** Task **
Using the listing below, set down exactly the lines from the one that contains "Screen dimensions: 1433x840" through the one that contains "Click Αποθήκευση και Έξοδος button", with no pictures.

** Data records **
>>

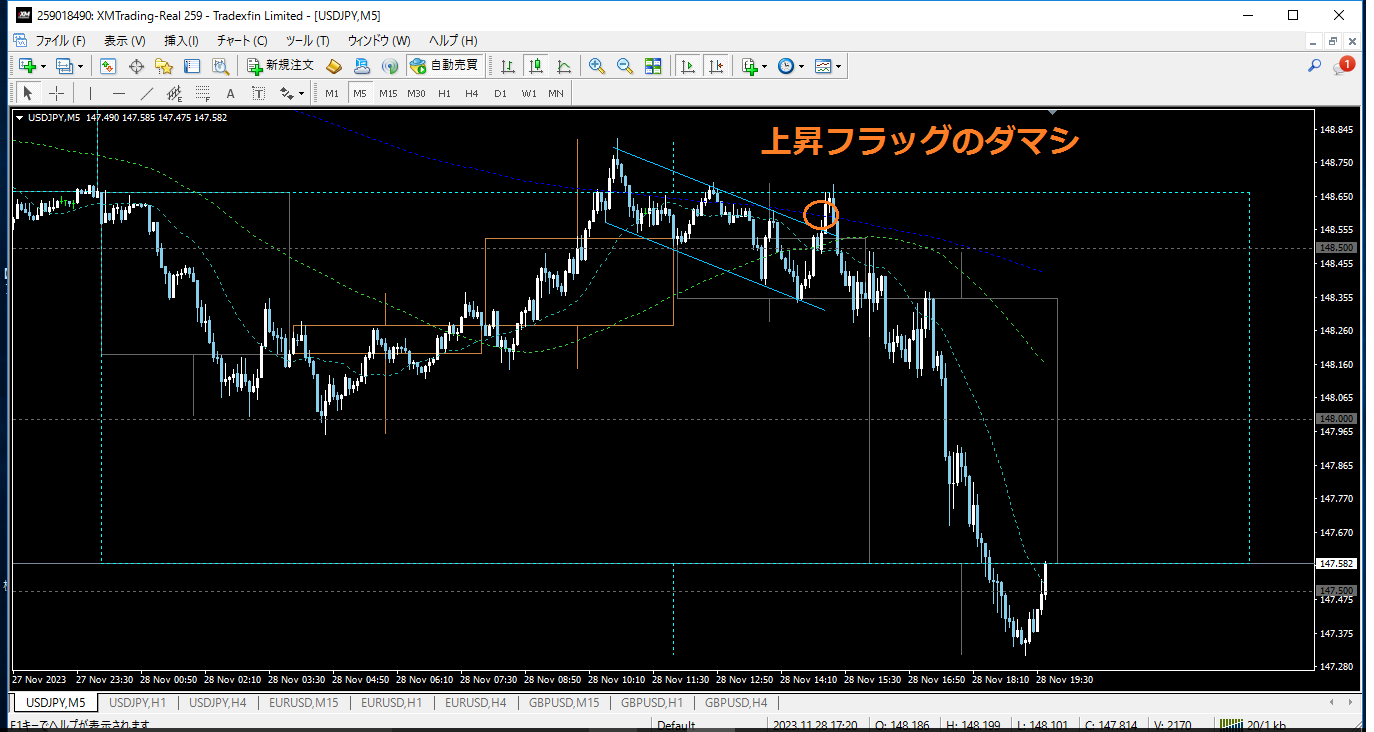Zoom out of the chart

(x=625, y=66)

<<
>>

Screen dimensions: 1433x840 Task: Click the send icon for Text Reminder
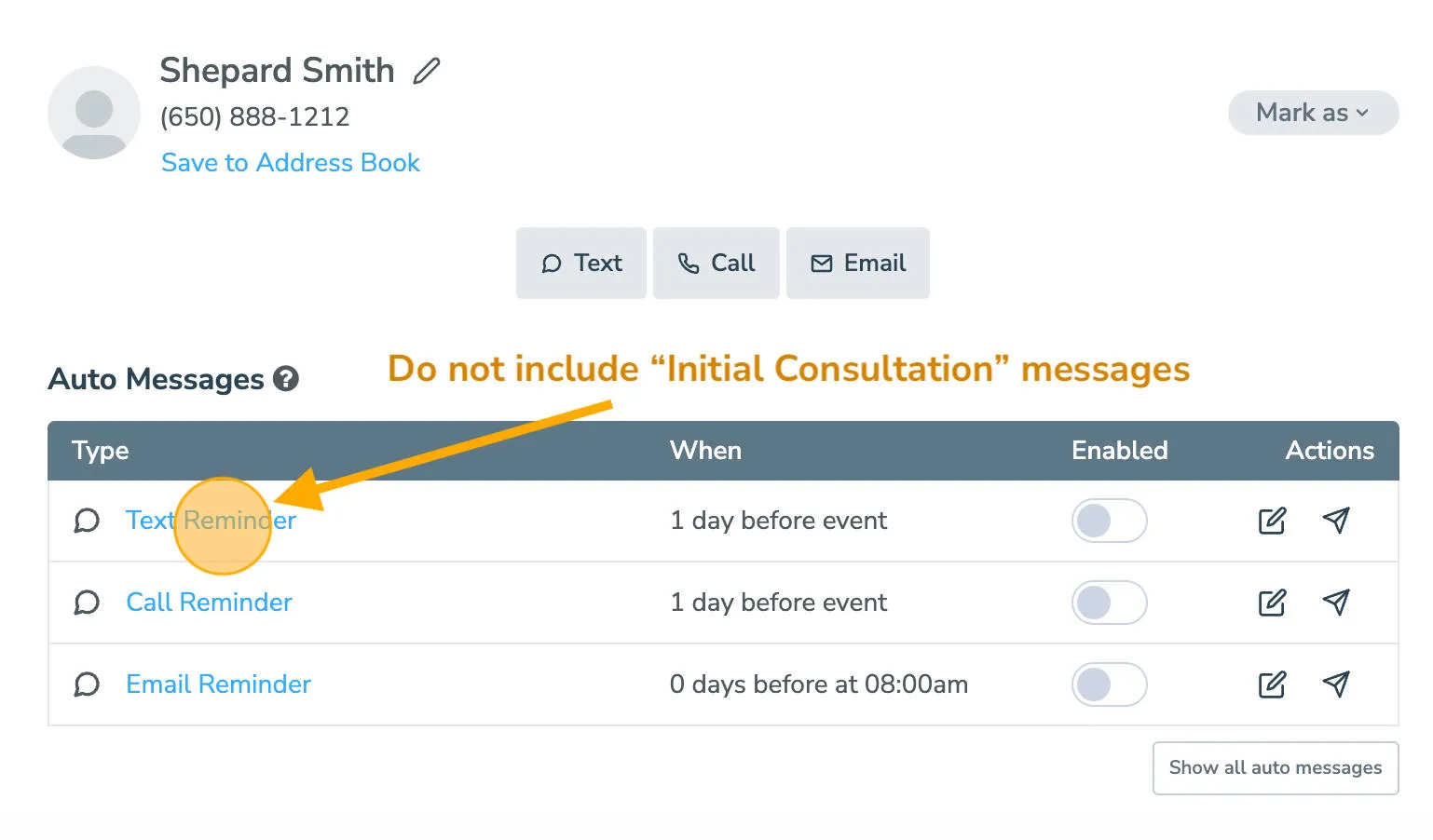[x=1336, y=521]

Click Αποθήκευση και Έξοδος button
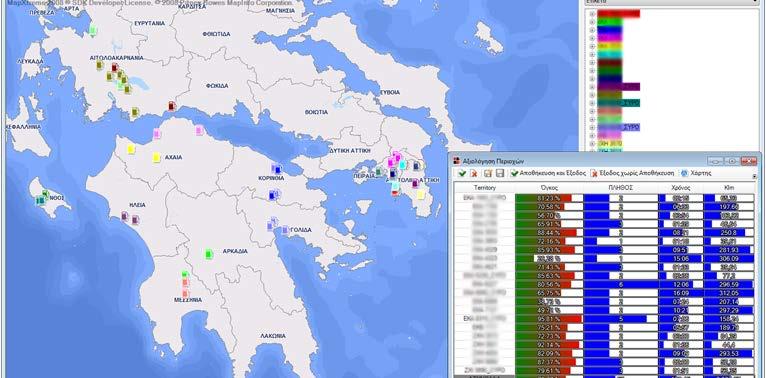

<<

** Answer section **
Screen dimensions: 1433x840 Task: Click the send icon for Text Reminder
[x=1336, y=521]

Click Αποθήκευση και Έξοδος button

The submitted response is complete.